For the past few days I am trying to comprehend why / how this blockchain even gained it's recent popularity. From the perspective of a seasoned programmer I can see all the flaws it has and how painful it is to set-up for new developers. Even I am struggling.
Let's dive into the problems deeper:
1. Who the f**k decided to use Rust as a main language for Smart Contracts?
Coming from Ethereum background this one really does not spark joy. Rust is an idiotic language. Not really hard to learn but not really widespread as well. It's compilation time is atrocious and you will constantly bump into problems with "cargo" package manager. To be fair, I spent most of the last few days dealing with cargo dependency conflicts instead of coding.
2. Pain in the ass for newcomers
It has NO remix-like software like ETH / EVM chains have. And no, beta.solpg.io where you can not even inject your own wallet does not count. If you want to onboard new devs you need to make your software more accessible and not pain in the ass to set-up and work with.
3. Their naming is a joke
Solana team somehow wants to be different at all costs so they invented their own words. They don't call Smart Contracts contracts, no, they call them "Programs". Contract address is "Program ID" and god forbit calling contract-derived wallet a wallet. It's PDA now. Why? Because Ethereum Foundation came up with a name Smart Contract so you need to be different at all costs? This just spreads confusion. When I was reading documentation (and yes, I read it all and had a migraine from that) I was constantly confused and needed to traceback to previous pages to check what they mean by various special terms they invented. Just why? Stick the norm for god sake!
4. Their documentation is a joke
After you spend a significant chunk of time with installing stupid cargo packages and finally decide to run / build some examples they provide on their github you start to run into constant problems. Those examples does not build with a simple command. You will joggle packages here and there and install some third-party shady packages from people's recommendations on stackoverflow while hoping it will solve dependency issues.
Most of their JS examples does not work at all, miss requires, sometimes there are even spelling errors so variable "amount" is later "_amount" so it could never compile and you need to figure out why on your own. CLI examples tend to work, but only if you are on Linux-based system. If you try to do all that on windows you will soon bump into a wall of errors which has no good solution. You are FORCED to use linux-based OS.
5. Their online explorer is confusing
Speaking about their own online explorer https://explorer.solana.com/
- It is hard to distinguish between normal accounts and Smart Contracts, when both are just "accounts" (not even wallets, we are different here).
- Transactions are hard to read if not impossible to read.

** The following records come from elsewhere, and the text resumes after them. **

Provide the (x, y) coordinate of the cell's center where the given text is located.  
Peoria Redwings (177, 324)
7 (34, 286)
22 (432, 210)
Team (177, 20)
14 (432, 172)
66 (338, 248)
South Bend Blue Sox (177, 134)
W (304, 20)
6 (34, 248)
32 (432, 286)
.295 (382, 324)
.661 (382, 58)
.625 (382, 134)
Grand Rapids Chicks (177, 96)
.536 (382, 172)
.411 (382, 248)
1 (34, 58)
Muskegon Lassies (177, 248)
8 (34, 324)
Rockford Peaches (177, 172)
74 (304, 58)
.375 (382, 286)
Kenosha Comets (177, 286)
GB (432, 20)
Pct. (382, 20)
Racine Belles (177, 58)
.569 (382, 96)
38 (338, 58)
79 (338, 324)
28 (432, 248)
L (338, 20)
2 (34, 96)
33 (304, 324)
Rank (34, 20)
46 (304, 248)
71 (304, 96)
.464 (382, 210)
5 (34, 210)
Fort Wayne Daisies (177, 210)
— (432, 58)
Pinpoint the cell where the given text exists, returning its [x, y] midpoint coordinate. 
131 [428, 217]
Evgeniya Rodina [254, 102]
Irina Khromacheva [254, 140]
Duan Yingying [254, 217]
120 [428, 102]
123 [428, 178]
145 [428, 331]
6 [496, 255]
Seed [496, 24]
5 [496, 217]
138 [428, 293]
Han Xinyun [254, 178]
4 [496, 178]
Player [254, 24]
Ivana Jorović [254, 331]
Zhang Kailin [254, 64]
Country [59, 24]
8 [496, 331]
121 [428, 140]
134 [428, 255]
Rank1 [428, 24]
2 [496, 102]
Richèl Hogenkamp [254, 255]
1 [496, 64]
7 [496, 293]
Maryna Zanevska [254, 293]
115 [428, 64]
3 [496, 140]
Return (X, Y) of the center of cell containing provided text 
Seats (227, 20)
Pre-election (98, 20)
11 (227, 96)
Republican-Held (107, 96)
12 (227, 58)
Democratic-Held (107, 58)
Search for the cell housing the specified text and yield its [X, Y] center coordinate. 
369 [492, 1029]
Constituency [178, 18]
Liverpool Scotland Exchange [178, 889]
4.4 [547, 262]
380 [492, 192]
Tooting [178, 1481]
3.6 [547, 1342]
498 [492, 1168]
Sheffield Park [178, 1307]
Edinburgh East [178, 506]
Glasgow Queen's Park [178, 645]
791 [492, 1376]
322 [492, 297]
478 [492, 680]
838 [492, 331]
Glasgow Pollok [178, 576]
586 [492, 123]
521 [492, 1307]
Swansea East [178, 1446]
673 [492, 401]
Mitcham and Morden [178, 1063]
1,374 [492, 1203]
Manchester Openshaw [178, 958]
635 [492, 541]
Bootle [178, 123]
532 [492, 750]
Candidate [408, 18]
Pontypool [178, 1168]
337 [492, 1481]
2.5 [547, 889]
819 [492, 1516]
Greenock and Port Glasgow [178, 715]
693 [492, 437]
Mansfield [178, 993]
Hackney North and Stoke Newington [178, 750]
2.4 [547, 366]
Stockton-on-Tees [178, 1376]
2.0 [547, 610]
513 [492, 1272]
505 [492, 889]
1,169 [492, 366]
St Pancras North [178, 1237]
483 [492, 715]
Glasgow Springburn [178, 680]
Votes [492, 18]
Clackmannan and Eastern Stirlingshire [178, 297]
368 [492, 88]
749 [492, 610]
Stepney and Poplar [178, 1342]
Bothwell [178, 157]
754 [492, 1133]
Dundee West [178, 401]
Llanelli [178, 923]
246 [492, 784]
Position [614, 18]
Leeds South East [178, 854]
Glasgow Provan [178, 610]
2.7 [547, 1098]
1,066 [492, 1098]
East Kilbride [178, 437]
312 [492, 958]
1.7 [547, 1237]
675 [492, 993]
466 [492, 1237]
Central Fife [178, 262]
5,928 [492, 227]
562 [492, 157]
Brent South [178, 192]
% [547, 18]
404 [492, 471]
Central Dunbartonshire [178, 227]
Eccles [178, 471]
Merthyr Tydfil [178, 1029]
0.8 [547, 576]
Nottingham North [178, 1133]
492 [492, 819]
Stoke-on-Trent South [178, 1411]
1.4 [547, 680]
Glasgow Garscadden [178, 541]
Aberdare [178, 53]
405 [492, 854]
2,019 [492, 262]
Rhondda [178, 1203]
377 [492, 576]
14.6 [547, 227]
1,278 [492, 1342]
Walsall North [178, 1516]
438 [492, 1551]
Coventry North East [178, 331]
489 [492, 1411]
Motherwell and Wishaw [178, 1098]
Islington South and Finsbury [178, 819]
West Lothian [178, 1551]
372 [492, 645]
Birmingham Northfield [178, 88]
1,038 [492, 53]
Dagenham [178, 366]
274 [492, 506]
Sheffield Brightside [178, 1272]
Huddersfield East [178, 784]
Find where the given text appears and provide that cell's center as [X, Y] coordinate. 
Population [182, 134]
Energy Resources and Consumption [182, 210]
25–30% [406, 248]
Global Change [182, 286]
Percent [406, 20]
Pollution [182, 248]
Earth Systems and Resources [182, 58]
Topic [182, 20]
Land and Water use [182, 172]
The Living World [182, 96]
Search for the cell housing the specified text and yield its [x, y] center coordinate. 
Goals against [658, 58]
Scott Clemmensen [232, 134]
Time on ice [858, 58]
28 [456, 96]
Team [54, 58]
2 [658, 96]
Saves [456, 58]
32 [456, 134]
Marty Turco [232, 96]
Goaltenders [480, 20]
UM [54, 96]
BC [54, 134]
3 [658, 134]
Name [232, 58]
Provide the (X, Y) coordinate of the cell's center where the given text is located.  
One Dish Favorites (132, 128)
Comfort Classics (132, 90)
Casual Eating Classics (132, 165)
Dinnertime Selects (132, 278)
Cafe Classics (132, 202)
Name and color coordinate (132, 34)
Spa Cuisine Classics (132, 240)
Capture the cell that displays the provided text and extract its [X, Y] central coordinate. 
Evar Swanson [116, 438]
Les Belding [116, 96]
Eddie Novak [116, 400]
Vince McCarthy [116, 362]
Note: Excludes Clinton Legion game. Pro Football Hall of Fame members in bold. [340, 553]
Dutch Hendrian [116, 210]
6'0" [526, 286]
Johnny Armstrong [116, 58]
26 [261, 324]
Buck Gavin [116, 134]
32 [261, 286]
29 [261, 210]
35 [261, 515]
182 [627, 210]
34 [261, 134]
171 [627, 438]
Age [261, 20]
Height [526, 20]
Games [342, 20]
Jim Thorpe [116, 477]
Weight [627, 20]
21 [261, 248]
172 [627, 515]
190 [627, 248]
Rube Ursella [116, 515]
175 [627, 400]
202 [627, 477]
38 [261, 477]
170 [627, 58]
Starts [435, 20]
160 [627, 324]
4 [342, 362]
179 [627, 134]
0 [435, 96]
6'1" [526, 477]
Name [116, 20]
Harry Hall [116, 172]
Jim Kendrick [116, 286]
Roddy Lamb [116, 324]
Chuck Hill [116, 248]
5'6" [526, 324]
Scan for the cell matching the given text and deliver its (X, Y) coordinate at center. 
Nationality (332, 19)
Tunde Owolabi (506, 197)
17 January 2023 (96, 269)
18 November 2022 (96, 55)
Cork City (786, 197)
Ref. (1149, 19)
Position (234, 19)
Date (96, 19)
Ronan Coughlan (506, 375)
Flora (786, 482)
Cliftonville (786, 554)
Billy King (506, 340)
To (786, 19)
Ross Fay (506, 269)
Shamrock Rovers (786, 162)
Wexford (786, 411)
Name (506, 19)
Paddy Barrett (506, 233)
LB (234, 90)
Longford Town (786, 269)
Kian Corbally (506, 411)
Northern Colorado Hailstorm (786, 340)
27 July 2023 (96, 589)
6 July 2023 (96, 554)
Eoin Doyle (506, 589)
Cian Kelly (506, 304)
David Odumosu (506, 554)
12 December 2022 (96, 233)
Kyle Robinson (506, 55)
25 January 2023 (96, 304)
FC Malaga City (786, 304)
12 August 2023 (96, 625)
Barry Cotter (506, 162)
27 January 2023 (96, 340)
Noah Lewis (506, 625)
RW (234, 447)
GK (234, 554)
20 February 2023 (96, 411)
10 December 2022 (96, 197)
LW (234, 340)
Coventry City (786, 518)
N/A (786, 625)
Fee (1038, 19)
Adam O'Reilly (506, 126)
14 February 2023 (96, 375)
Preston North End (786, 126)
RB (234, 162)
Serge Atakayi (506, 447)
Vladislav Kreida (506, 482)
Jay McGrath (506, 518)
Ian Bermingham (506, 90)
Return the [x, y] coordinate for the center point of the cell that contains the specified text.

- Smart contract state-changes are non-existent (sorry, PDA state-changes or how you guys call it) or hard to read. I never actually bothered to dig into it and got lost when clicking on addresses in explorer.
- Heck it is even impossible to tell which calls have been made in smart contract and if account has more than 100 tokens or more than XXX transactions you can not see the full history at all because god knows why. (caching or too big query to db? Cmon.. it's 2024)
- Smart Contracts have no option to be "verified" like they do on etherscan. This space needs more transparency, not less.
6. No meaningful errors
Or sometimes no erorrs at all. I was trying to send TX from local build 1.16.25 to online cluster 1.17.12 and instead of getting a meaningful error it just kept loading indefinitely until hash expired. At the time I did not know I had mismatch of versions so I started digging through the internet finding one guy at the end of the world on stackoverflow who pointed me to right direction. This is also where I learned that 1.17.12 is not available for windows, forcing me to spin-up Ubuntu instance and basicly start over.
Also errors like "ErrNoAcc" or "Program failed: custom program error: 0x7dc8348c" are not really nice to debug...
Recommendations:
If you guys want to make your chain more popular / easy to work with, you need to implement the following:
1. It is industry standard to use Solidity and you need to support Solidity. I know you are implementing Solang which is fine but so far it is unstable and unusable for anything else than Hello world program.
2. Re-write documentation so it uses normal words, no more Programs, TPU, TVU, PDA and shit like that. It all has names so just use those names. Do not confuse people just because you can.
3. Ditch the stupid Cargo package manager or maintain your git repositaries so it is easy to download / setup / work with. It should not print errors on first build.
Closing thoughts
From developer's point of view this is a small disaster waiting to happen. All those problems prevent new devs coming to space villingly. You guys are basicly preventing people from using your chain.